Decrease in use of other substances had more modest associations with depressive symptoms. Stopping marijuana was associated with a mean decrease in the depressive symptom score of ∆ −0.5 PHQ-9 points (95% CI: −0.7 to −0.3) or 28% lower odds of screening positive for depression (95% CI: 0.58 to 0.88), and decreasing marijuana use was associated with a mean decrease of ∆ −0.4 PHQ-9 points (95% CI: −0.7 to −0.1) or 30% lower odds of screening positive for depression (95% CI: 0.59 to 0.84). Stopping cocaine/crack was associated with a mean difference in the PHQ-9 score of ∆ −0.8 points (95% CI: −1.3 to −0.4) or 24% lower odds of screening positive for depression (95% CI: 0.56 to 1.03); however, decreasing cocaine/crack use without abstinence was not associated with a significant change in PHQ-9 score or the odds of screening positive for depression [∆PHQ-9 score = −0.5 points/odds ratio (OR) = 0.97]. Finally, neither stopping or reducing use of opiates over follow-up was associated with a significant reduction of depressive symptom (∆PHQ-9 score = −0.6 points/OR = 0.79 and ∆PHQ-9 score = −0.5/OR = 1.20, respectively) (Table 2). Results for opioid use were similar to the CNICS-only results (Table 2) when we included an additional study, Project STRIDE, with a high-level of opioid use to improve precision on the illicit opioid estimates (Table 1, Supplemental Digital Content, http://links.lww.com/QAI/B196).

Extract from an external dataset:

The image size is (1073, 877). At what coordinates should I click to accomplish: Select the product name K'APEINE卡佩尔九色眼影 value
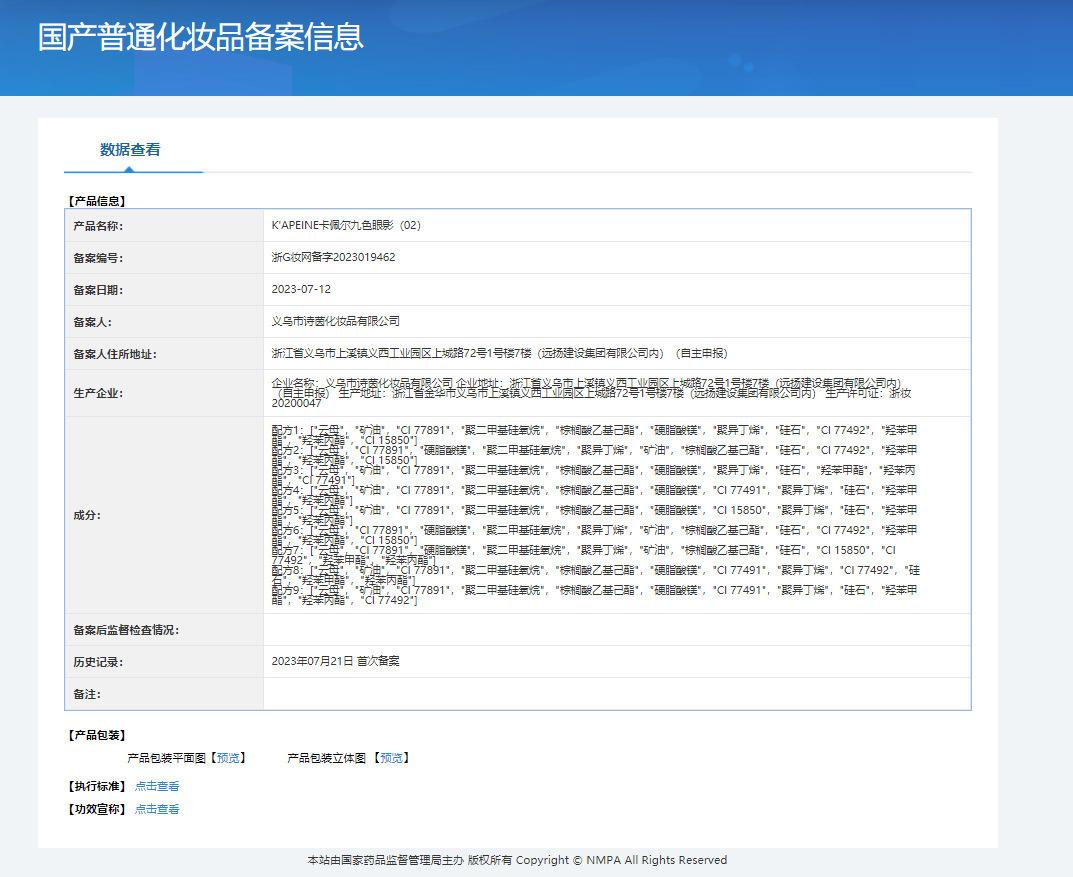[x=346, y=226]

Looking for a bidirectional association, we considered the association between reducing PHQ-9 score over follow-up and frequency of substance use. There was an association for cocaine/crack (∆days of cocaine/crack use −0.07; 95% CI: −0.12 to −0.02), ATS (∆days of ATS use −0.21; 95% CI: −0.30 to −0.13), and marijuana (∆days of marijuana use −0.25; 95% CI: −0.44 to −0.06) but not for opiates (∆days of opiate use −0.03; 95% CI: −0.08 to 0.02) (Table 2, Supplemental Digital Content, http://links.lww.com/QAI/B196, individual logistic and survival models, by substance, are Tables 3–10, Supplemental Digital Content, http://links.lww.com/QAI/B196).

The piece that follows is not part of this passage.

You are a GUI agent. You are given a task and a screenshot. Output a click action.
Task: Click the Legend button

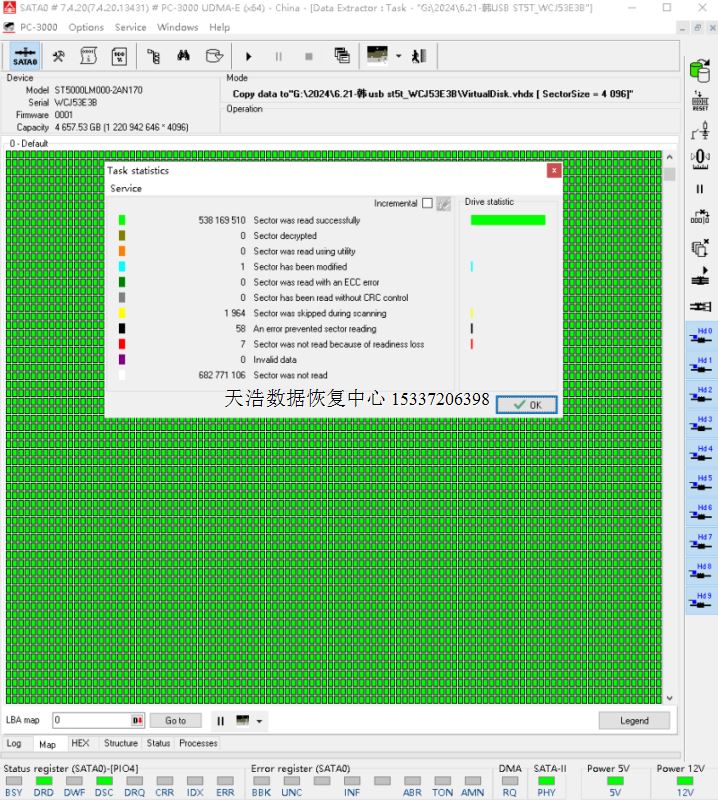pyautogui.click(x=634, y=720)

We demonstrated that both substance use reduction and abstinence are associated with improvements in depressive symptoms over longitudinal follow-up in PLWH. Relative to other substances, reducing ATS use was more strongly associated with alleviation of depressive symptoms, perhaps suggesting that it has greater detrimental clinical impact, including on depression, than other drugs in this population.
Our results showing that cessation of substance use is associated with improved depression scores are not surprising, although it was reassuring to see the level of concrete improvement in routine care environments. It is well known that depression is associated with substance use.23–25 There is also evidence that substance use may interfere with pharmacologic treatment for depression in PLWH, resulting in less benefit of depression treatment in randomized trials,26 although there may be less impact for cognitive–behavioral therapy.27,28
Treatment for depression in PLWH is important because depression is a known barrier to HIV medication adherence29,30 and a source of morbidity and mortality in its own right.31,32 Substance use interferes with improving depression and should be addressed as a part of any treatment plan. Our results should provide additional support for studying interventions that lead to reductions in substance use among PLWH even when complete abstinence is not feasible.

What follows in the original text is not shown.